Re: dbmirror revisions

Lists: pgsql-generalpgsql-hackers
From: "Ed L(dot)" <pgsql(at)bluepolka(dot)net>
To: pgsql-general(at)postgresql(dot)org
Subject: dbmirror revisions
Date: 2003-04-03 23:37:03
Message-ID: 200304031637.03517.pgsql@bluepolka.net
Views: Raw Message | Whole Thread | Download mbox | Resend email
Lists: pgsql-general pgsql-hackers

I've been modifying dbmirror and wanted to offer my changes to anyone that
cared to experiment, FWIW. My effort is ongoing, the docs aren't perfect,
I make no claims of production readiness, and testing of this latest
version has been minimal, so I strongly advise you to conduct your own
thorough testing before considering a production deployment. That said,
it's a significantly improved solution for our async master-slave needs,
with a few caveats below, and shouldn't be too hard to setup.

There are enough changes that I would hardly consider this a patch, closer
to an overhaul, since I've removed files, renamed others, and added new
files. Among the changes I've made so far:

* Added script for easier setup of many tables/dbs/slaves;
* Added initial support for multiple master replicating distinct data to a
single slave;
* Added batching to minimize load on master and net traffic. You can grab
a configurable number of updates to replicate before hitting the master
again.

* Added port specification;
* Wrapped all replication in transactions;
* Bulletproofed against downed master or slave;
* Started modularization of DB access layer, added some error
handling;
* Added a number of config vars for sync delays, etc;
* Eliminated bug in transaction ordering for replay. Updates cannot
be replicated in the order of the transactions (see archives for discussion
of why).

* Eliminated need for clear_pending.pl by making dbmirror.pl
self-clearing;
* Collasped schema into 1 queue table for performance;
* Changed sequence ID column types to BIGINT for 64-bit sequence;
* Added reconnection handling for robustness;
* Added local tracking of last seq_id to help with recovery
robustness;
* Added master/slave compatibility checking;
* Enabled slave setup during production service so master does not
have to stop serving.
* Renamed tables to minimize namespace conflicts;
* Added lots of logging/debug messages;

* Maybe a few other things I've forgotten...

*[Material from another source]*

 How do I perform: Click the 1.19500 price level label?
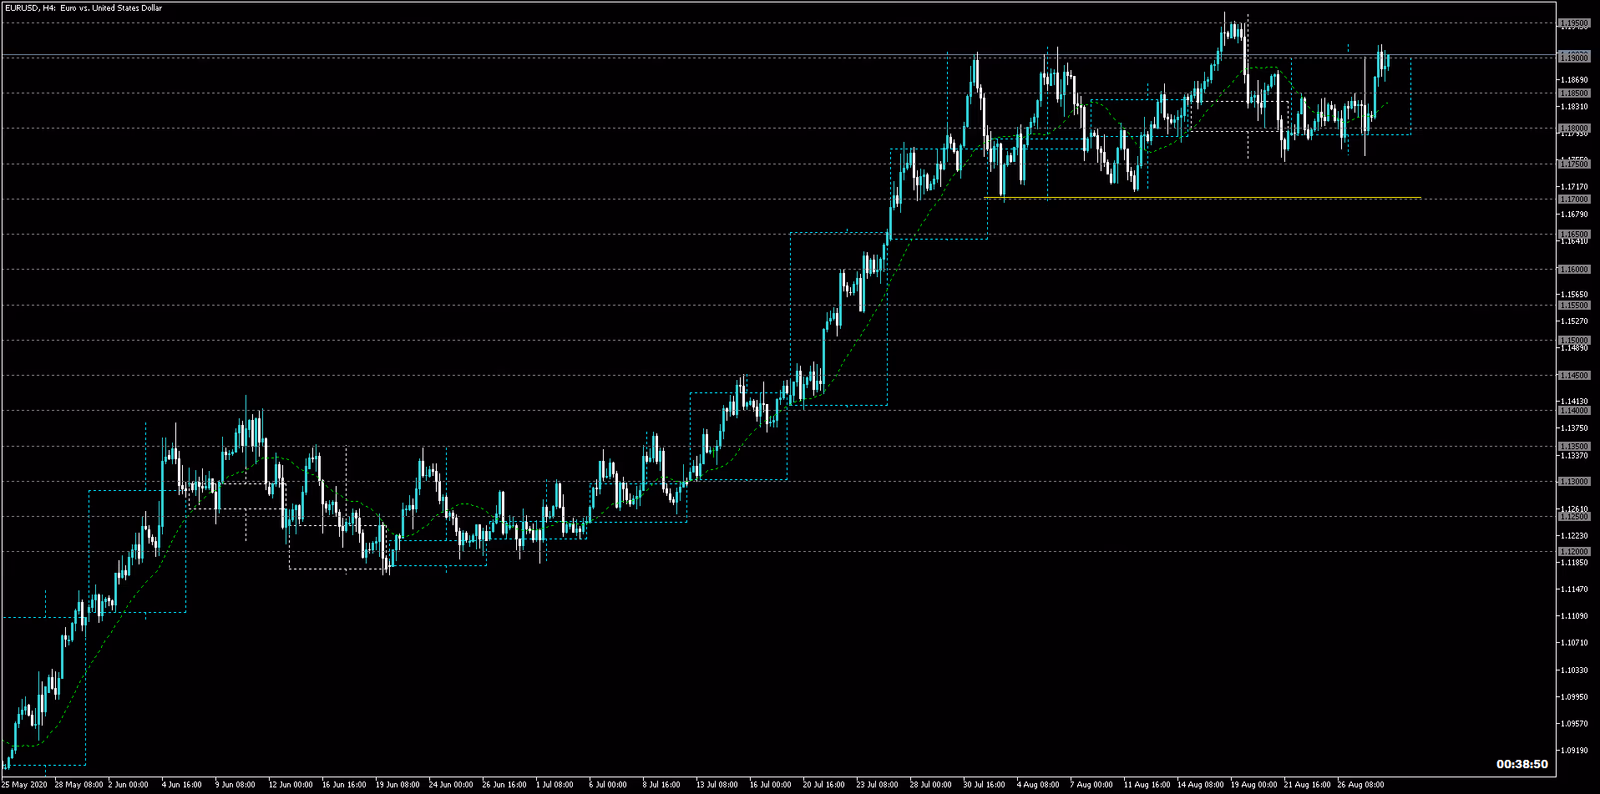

AFAICS, there are still at least a few major drawbacks to this approach:

* DML statements are not replicated (same for eRServer, AFAIK).

* SEQUENCE objects are not handled; nextval() will not be replicated, so
sequence objects (and serial columns) between master and slave can easily
get out of sync. I wonder if eRServer has this same issue?

* Mass updates/deletes/inserts of 5000 rows with a single SQL command on
the master will result in 5000 individual trigger-firings, and 5000
individual replication inserts on the slave. Rumor has it eRServer's
snapshot gets around this problem.

The code is here:

http://bluepolka.net/dbmirror/dbmirror-20030403-1605.tar.gz

Ed


From: "Ed L(dot)" <pgsql(at)bluepolka(dot)net>
To: pgsql-general(at)postgresql(dot)org
Subject: Re: dbmirror revisions
Date: 2003-04-03 23:57:20
Message-ID: 200304031657.20395.pgsql@bluepolka.net
Views: Raw Message | Whole Thread | Download mbox | Resend email
Lists: pgsql-general pgsql-hackers

On Thursday April 3 2003 4:37, Ed L. wrote:
>
> AFAICS, there are still at least a few major drawbacks to this approach:
>
> * SEQUENCE objects are not handled; nextval() will not be replicated,
> so sequence objects (and serial columns) between master and slave can
> easily get out of sync. I wonder if eRServer has this same issue?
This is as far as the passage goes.